For longtime fans of Law & Order: Criminal Intent, the show’s last two seasons have been something of a vicarious emotional rollercoaster. After laying the Mutt’n’Jeff bassline over five solid years and honing it almost beyond the point of perfection—brilliant, borderline-nuts Detective Goren (Vincent D’Onofrio) and Detective Eames (Kathryn Erbe), plain-Jane Goren-whisperer, close tough cases by sussing out perps’ psyches, with Captain James Deakins (Jamey Sheridan) dryly directing traffic and the sartorially gifted D.A. Ron Carver (Courtney B. Vance) looking down his nose at their gut feelings when not simply modeling expensive haberdashery—before everything went to hell.
You can blame D’Onofrio’s real-life, on-set breakdowns for the program moving into the two-detectives one week, two-different-detectives the next week format, or the ratings slump that almost did the show in before the USA Network rescued it from the scrapheap; blame whoever or whatever you want, but after a while it became difficult to keep up with what was going on, which detective was written out permanently or maybe just on maternity leave.

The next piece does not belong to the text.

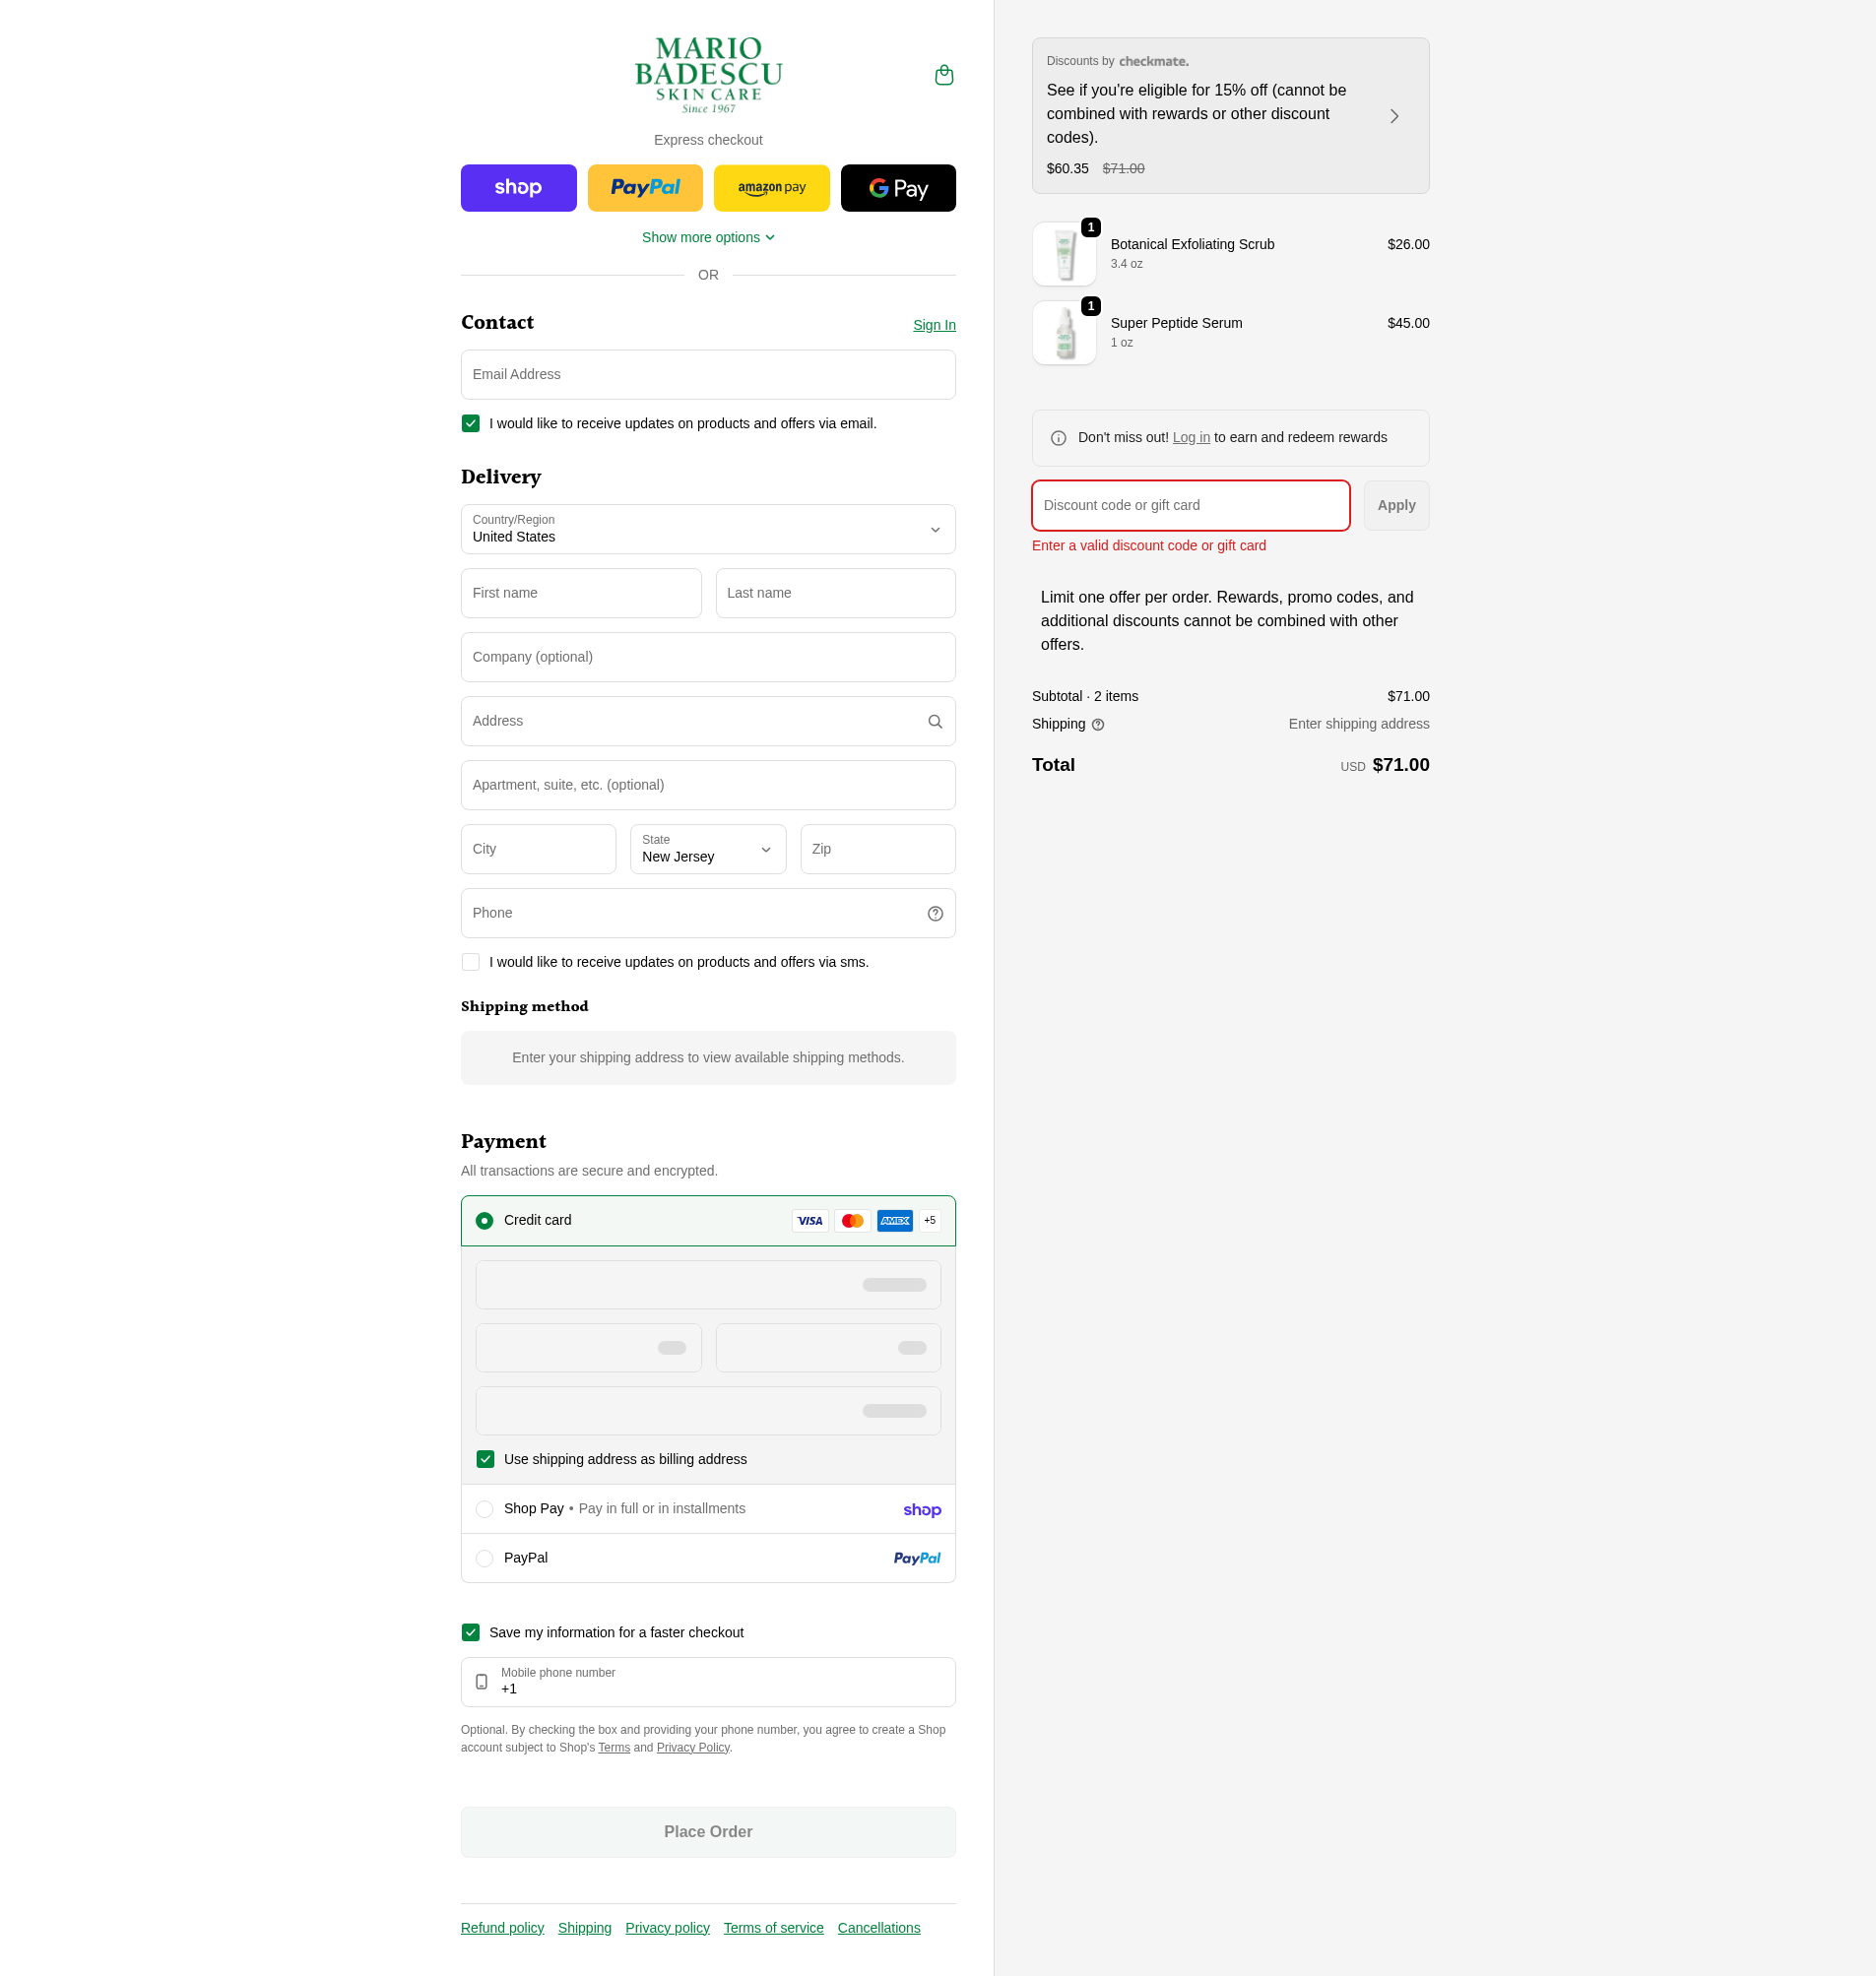Image resolution: width=1876 pixels, height=1976 pixels.
Task: Expand Show more options for express checkout
Action: coord(708,238)
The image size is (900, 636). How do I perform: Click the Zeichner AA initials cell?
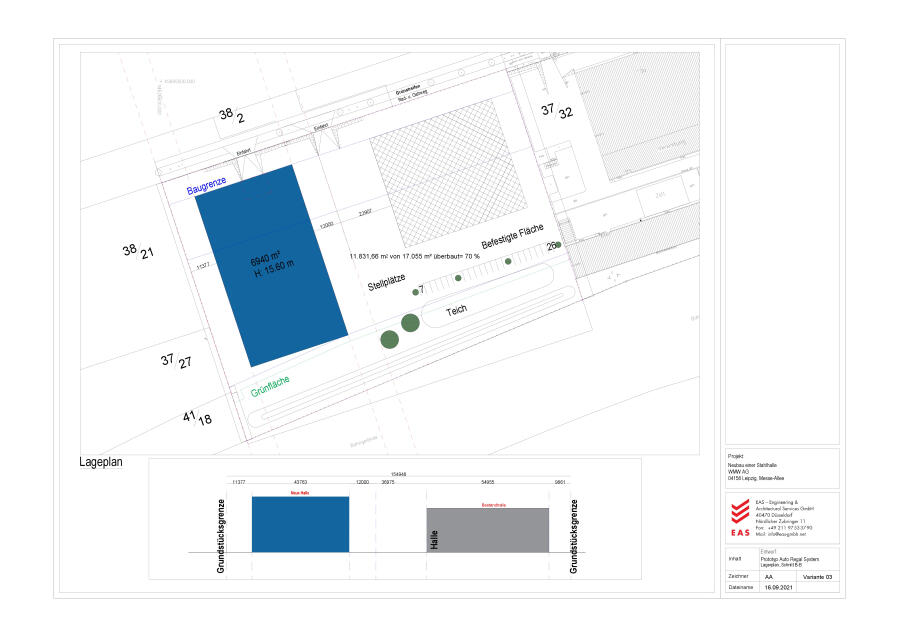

Dude, Chris Noth! And did Goren go mental? Was that Eric Bogosian playing an honest-to-goodness authority figure? Was Jeff Goldblum riffing, however obliquely, on his Jurassic Park character? Did Goren’s mentor go mental, and off Goren’s longtime antagonist Nicole Wallace (Olivia d’Abo)? He totally did. And a bunch of characters just disappeared with no explanation, which is always suspect—not to mention unforgivable. Anyway, it was all pretty insane, a peaking crescendo of plotline avalanches that looked and smelled like the writing staff struggling towards some kind of artificial conclusion for the series, some easy way out in case USA decided it was time to finally put the franchise out to pasture.
Season nine’s two-part opener—in which Bogosian bit it under mysterious and unsatisfactory circumstances and Eames had to fucking fire Goren—almost made up for the last several seasons’ shenanigans, ushering Erbe and D’Onofrio out and making way for more of Goldblum’s bemused, muppet-like glare.
Until now: because Season 10 is where Criminal Intent’s ride ends, and Erbe and D’Onofrio are back in the saddle. It’s likely that the syndication rights for this season were pre-sold, and the powers-that-be lured the original talent back for one last hurrah. But that parting scene where Goren and Eames exchange teary goodbyes and share an awkward embrace is going to be hard to top, in the same way that it’s hard to rekindle friendships ravaged by distance, circumstance, and time. How do you take this pair out with a bang? Do they go The Wire style, tucking into a granular, season-long investigation tracking and trading criminological wits with some new mastermind who’s perpetually 10 steps ahead?
Do we pick up with Goren fresh out of a psych ward, attempting to prove to Eames and himself that he can still cut the sleuthing mustard, that he’s not really a danger to himself and others? My bet is that this last season of Criminal Intent attempts to replicate the cerebral vibe of those early seasons, when everything was relatively simple: yeah, maybe Goren was a unconventional in his approach, and maybe Eames was kind of a hat rack in comparison, and the captain didn’t trust the pair’s investigative approach, but it was a calculated risk. No fireworks. No tension-ratcheting run-up to a cataclysmic showdown. Just solid, solicitous, smarty-pants detective work, then drolly and unceremoniously out—kind of like Jerry Orbach’s last episode of Law & Order. That’s an aloha everyone could be proud of.